Authors: Bonini, Sheila M. J.; Mendonca, Lenny T.; Oppenheim, Jeremy M.
Source: McKinsey Quarterly
Executives with lingering doubts about the importance of sociopolitical issues to business will surely be convinced by this year's eye-catching McKinsey Quarterly survey on the topic. Generally, participants in the poll saw environmental concerns, the offshoring debate, data protection, and other sensitive matters as potential threats to the creation of value and frankly conceded that their companies handled these issues poorly. Business leaders must become involved in sociopolitical debate not only because their companies have so much to add but also because they have a strategic interest in doing so. Social and political forces, after all, can alter an industry's strategic landscape fundamentally; they can torpedo the reputations of businesses that have been caught unawares and are seen as being culpable; and they can create valuable market opportunities by highlighting unmet social needs and new consumer preferences.
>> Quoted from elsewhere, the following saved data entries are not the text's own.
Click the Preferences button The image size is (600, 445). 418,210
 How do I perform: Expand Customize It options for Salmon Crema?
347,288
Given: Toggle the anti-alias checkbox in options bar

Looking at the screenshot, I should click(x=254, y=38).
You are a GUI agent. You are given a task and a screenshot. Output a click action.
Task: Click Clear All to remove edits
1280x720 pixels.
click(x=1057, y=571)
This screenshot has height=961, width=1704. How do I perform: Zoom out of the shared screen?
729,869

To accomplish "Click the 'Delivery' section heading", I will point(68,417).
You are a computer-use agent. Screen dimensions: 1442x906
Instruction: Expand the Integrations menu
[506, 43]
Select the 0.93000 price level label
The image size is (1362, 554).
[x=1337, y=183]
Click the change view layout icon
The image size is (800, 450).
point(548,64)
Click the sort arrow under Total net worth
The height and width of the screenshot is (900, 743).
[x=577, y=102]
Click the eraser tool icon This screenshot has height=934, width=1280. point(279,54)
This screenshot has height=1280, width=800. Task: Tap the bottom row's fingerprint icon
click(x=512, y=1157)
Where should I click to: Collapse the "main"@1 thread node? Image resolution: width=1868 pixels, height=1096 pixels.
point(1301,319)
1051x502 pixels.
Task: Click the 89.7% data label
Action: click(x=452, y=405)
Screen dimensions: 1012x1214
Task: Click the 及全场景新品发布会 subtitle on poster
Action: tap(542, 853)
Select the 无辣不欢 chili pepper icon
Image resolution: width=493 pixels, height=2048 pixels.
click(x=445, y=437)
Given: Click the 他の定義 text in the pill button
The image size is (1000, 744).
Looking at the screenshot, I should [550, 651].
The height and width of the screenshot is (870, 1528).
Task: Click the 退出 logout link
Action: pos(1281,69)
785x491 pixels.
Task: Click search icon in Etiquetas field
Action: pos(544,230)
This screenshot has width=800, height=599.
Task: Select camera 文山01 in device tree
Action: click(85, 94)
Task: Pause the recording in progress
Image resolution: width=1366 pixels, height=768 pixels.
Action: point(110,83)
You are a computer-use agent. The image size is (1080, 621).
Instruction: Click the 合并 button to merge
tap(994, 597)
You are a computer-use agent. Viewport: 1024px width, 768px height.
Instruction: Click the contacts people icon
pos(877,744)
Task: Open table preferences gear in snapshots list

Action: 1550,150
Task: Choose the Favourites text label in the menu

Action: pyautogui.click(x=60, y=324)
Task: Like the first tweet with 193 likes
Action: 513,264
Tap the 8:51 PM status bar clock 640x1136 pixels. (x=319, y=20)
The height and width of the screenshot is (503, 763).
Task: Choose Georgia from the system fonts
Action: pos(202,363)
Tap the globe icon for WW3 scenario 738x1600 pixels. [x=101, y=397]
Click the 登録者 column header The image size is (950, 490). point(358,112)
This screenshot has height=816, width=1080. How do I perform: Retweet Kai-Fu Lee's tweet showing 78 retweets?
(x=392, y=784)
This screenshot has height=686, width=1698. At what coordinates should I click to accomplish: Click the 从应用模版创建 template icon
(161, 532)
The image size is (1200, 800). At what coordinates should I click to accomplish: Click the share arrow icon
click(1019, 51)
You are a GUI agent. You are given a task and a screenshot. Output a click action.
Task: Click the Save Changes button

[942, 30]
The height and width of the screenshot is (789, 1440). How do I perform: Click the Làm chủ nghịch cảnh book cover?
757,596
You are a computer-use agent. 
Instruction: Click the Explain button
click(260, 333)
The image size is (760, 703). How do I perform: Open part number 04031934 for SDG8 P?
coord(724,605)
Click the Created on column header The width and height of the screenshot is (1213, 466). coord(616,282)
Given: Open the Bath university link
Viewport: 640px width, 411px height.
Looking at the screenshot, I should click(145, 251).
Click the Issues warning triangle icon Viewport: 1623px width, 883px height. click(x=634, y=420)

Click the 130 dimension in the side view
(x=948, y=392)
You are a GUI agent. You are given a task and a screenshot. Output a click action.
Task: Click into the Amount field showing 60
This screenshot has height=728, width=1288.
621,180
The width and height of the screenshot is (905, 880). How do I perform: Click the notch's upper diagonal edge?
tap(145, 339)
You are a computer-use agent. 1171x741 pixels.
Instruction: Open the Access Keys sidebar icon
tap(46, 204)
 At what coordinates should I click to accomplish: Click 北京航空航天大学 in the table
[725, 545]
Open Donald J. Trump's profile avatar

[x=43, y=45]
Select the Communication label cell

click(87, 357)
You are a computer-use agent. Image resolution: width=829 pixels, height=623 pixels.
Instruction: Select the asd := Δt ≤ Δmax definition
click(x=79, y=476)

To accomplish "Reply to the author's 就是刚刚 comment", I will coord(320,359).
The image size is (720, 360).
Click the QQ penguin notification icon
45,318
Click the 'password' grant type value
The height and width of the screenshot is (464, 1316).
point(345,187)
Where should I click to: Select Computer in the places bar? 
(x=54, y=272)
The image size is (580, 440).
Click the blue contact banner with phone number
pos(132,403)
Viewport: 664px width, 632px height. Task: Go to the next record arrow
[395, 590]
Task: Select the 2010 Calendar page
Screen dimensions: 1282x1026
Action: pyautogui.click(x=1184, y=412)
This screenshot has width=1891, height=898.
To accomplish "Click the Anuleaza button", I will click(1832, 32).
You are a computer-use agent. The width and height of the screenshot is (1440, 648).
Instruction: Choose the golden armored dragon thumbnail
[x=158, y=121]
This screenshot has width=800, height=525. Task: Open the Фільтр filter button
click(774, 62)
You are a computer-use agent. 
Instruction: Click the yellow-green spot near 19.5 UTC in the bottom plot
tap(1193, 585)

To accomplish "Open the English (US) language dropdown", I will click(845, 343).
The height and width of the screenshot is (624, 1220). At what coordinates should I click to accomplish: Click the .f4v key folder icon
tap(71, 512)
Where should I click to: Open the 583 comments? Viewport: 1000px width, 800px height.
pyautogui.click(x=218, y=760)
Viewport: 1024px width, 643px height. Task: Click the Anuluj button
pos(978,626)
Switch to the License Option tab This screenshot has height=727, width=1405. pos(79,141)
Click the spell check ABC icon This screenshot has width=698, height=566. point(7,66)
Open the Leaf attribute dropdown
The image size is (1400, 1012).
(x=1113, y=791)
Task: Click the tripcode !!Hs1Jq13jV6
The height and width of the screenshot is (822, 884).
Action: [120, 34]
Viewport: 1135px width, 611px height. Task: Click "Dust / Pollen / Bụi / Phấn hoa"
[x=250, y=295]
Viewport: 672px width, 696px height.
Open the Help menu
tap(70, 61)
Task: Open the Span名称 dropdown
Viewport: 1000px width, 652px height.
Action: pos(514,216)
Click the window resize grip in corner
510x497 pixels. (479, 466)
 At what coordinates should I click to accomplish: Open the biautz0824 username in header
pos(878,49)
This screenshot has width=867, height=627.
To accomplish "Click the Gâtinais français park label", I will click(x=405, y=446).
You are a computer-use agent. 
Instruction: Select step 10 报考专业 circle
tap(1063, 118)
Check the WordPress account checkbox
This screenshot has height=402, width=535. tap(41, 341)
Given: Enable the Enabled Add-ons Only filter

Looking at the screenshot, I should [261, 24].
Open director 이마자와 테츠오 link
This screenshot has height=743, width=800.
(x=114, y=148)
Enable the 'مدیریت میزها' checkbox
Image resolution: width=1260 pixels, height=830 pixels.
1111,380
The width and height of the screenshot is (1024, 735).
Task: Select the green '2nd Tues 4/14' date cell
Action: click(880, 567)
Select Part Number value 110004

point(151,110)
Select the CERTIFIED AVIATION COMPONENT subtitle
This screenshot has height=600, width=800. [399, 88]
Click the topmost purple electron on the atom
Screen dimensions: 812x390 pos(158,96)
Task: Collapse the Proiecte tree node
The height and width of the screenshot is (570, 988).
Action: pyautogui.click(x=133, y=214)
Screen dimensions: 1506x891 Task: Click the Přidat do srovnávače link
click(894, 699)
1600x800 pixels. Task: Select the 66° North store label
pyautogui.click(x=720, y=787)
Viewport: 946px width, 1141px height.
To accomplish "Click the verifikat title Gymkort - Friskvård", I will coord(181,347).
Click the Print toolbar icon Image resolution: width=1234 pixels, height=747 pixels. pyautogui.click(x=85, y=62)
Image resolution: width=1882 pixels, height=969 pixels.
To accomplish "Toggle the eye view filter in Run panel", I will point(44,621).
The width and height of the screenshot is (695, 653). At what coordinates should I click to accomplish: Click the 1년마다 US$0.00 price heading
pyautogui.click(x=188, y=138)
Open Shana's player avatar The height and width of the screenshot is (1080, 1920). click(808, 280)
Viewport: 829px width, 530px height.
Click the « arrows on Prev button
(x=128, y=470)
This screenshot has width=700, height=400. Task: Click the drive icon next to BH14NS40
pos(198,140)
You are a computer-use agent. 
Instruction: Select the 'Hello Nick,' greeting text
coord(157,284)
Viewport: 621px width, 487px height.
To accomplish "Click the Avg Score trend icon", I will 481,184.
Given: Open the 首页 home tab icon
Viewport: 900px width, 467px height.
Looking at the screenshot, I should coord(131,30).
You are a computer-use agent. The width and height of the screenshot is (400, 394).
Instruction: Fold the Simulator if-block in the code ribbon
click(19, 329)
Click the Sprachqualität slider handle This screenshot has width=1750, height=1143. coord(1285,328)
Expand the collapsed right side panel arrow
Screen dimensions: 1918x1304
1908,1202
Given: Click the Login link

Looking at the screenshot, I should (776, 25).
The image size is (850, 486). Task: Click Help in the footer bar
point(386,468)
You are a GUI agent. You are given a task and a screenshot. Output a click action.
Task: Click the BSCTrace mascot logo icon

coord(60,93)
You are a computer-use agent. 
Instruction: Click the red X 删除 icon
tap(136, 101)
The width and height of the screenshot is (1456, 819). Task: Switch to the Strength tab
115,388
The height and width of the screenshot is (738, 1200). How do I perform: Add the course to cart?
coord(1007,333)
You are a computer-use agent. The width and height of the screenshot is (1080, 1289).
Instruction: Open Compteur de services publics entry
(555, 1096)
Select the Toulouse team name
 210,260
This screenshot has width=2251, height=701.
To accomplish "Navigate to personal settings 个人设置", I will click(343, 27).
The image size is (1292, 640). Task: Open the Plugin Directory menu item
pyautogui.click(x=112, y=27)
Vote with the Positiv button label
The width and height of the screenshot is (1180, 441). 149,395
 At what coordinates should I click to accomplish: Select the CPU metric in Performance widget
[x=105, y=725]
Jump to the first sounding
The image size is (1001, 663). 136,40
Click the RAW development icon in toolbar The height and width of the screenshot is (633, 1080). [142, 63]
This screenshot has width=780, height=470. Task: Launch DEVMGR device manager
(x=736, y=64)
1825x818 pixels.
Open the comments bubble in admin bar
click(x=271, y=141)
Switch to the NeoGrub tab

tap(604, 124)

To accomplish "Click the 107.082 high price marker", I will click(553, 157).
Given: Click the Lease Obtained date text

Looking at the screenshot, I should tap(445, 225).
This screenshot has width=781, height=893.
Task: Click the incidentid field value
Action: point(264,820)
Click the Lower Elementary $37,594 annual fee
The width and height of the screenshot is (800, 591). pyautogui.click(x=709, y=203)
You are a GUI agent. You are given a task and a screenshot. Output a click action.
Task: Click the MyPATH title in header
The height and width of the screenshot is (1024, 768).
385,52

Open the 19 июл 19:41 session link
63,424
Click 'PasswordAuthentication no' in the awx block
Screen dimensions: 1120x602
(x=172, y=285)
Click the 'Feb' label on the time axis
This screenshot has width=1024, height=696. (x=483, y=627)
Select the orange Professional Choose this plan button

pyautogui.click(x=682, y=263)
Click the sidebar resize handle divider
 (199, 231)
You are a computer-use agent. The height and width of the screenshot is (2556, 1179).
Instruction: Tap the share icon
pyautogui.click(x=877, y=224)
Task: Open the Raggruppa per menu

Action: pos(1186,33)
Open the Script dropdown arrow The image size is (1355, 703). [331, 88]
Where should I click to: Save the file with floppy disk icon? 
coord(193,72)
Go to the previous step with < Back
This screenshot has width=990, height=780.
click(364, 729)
The challenge is to find a way for companies to incorporate an awareness of sociopolitical issues more systematically into their core strategic decision-making processes. Companies must see the social and political dimensions not just as risks - areas for damage limitation - but also as opportunities. They should scan the horizon for emerging trends and integrate their responses across the organization, so that the resulting initiatives are coherent rather than piecemeal.